9.4 Maximum a Posterior (MAP) Estimation

The Maximum-A-Posteriori (MAP) estimation procedure for attribute estimation in CDM is a Bayesian approach that estimates an examinee’s attribute profile by identifying the profile with the highest posterior probability, given the observed item responses and prior information.

MAP focuses on finding the most likely (or “maximum”) profile rather than averaging over all possible profiles.

Recall that a posterior distribution can be obtained from likelihood and prior distribution. Specifically,

\[ P(\mathbf{\alpha}_c|\mathbf{Y}_i)=\frac{L(\mathbf{\alpha}_c;\mathbf{Y}_i)p(\mathbf{\alpha}_c)}{\sum_{c=1}^CL(\mathbf{\alpha}_c;\mathbf{Y}_i)p(\mathbf{\alpha}_c)} \] The prior distribution, or \(p(\mathbf{\alpha}_c)\), is supposed to be determined ‘’a priori’’, but this is usually challenging. We can use the estimated proportions \(\hat{p}(\mathbf{\alpha}_c|\mathbf{X})\) instead.

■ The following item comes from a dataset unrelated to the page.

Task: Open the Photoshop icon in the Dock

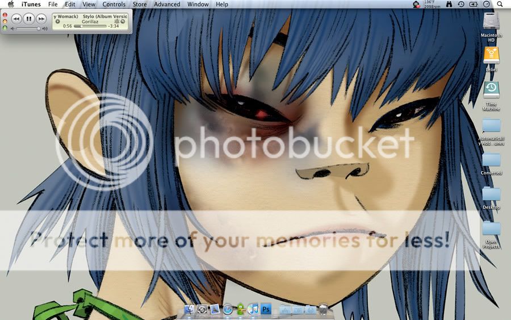Action: coord(266,309)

The MAP estimation for student \(i\) is \(\mathbf{\alpha}_c\) that maximize \(P(\mathbf{\alpha}_c|\mathbf{Y}_i)\) or its logarithm.

  • The MAP estimate is the attribute profile with the highest posterior probability. This is the most likely profile for the examinee, given the observed data and the prior information.

  • Instead of averaging over all possible profiles (as in EAP), MAP selects the profile with the maximum posterior probability.

MAP is simple to apply, provide direct estimates for attributes, and often applicable for large data. However, MAP is sensitive to prior, and less stable for sparse data.